Tutto questo è vero per ogni uomo, e lo è ancor di più per co­loro che nella Chiesa hanno ricevuto il sacramento dell’Ordine: vescovi, presbiteri e diaconi.

Quella dei diaconi è una vera e propria configurazione a Cristo­ servo significata efficacemente dalla preghiera di ordinazione, nella quale il vescovo chiede a Dio Padre che essi «siano pieni di ogni virtù: sinceri nella carità, premurosi verso i poveri e i deboli, umili nel loro servizio, retti e puri di cuore, vigilanti e fe­deli nello Spirito. (…) Sostenuti dalla coscienza del bene com­piuto, forti e perseveranti nella fede, siano immagine del tuo Fi­glio, che non venne per essere servito ma per servire». Potranno così far sperimentare al­l’uomo l’amore di Dio e indurlo alla conversione, ad aprire il suo cuore alla grazia. Dal punto di vista dello “stile”, il diacono serve la carità con il proprio essere, prima ancora che con il fare”.

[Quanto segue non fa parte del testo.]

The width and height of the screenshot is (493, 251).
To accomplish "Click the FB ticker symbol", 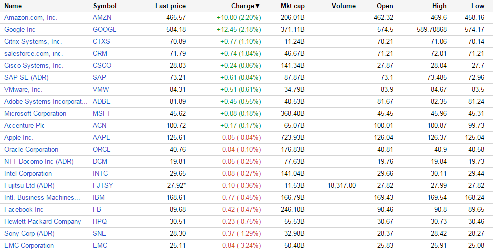I will click(x=97, y=209).
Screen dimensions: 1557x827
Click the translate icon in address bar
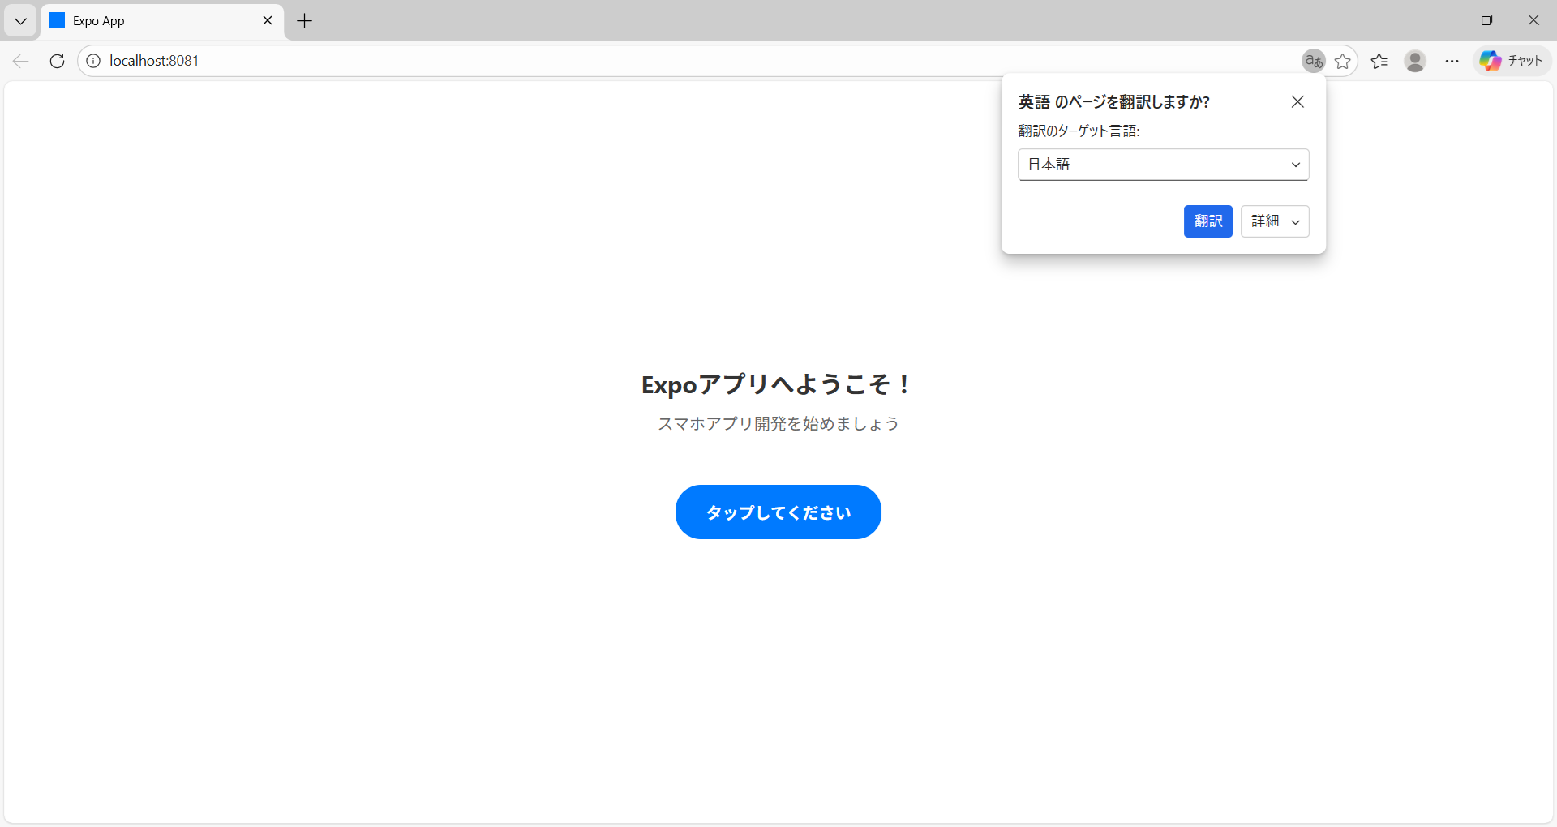tap(1313, 61)
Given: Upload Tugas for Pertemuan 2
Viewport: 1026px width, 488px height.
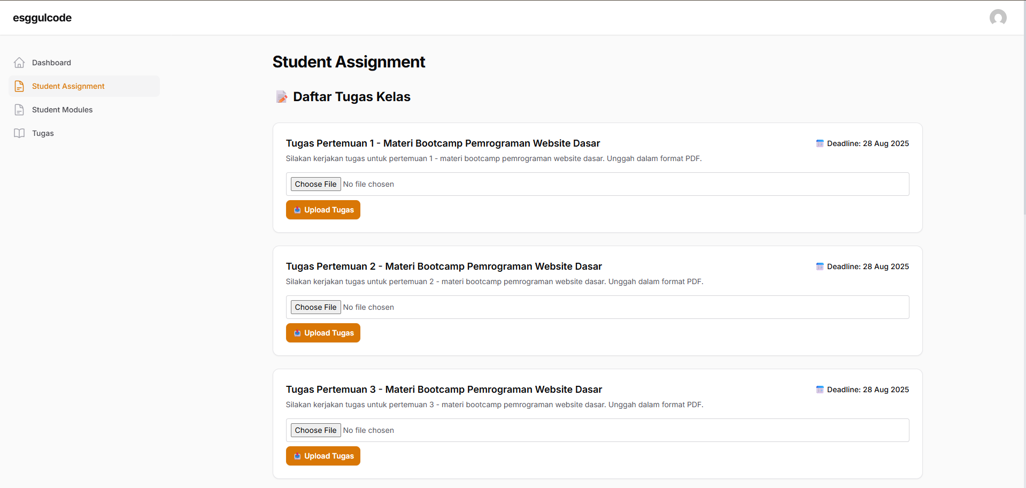Looking at the screenshot, I should (323, 333).
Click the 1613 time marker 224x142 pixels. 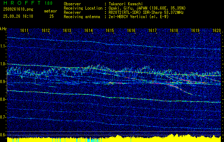tap(67, 31)
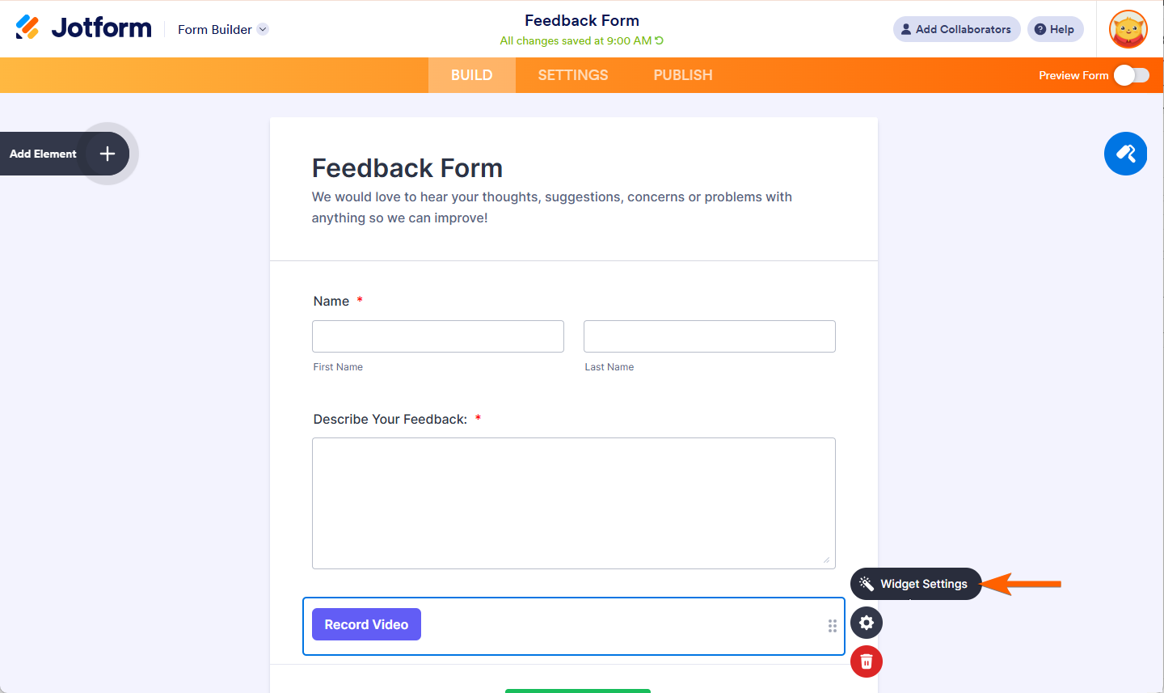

“Carissimo – ha concluso mons. Giusti – tu già vivi da tempo la povertà, la ami, ne conosci i morsi, le fatiche e la bellezza. Potrai comprendere meglio di altri chi la povertà la subisce perché non l’ha scelta e al contempo potrai aiutarli a cogliere in essa tante opportunità. Non solo, essendo povero con i poveri, potrai meglio di altri far trasparire la tua unica ricchezza, Cristo, e condividerla con loro. Dio voglia che tu riesca a farli ricchi di Cristo al punto tale da fargli nascere il desiderio e la vocazione di essere poveri e ricchissimi al contempo per scelta, nella vita monacale”.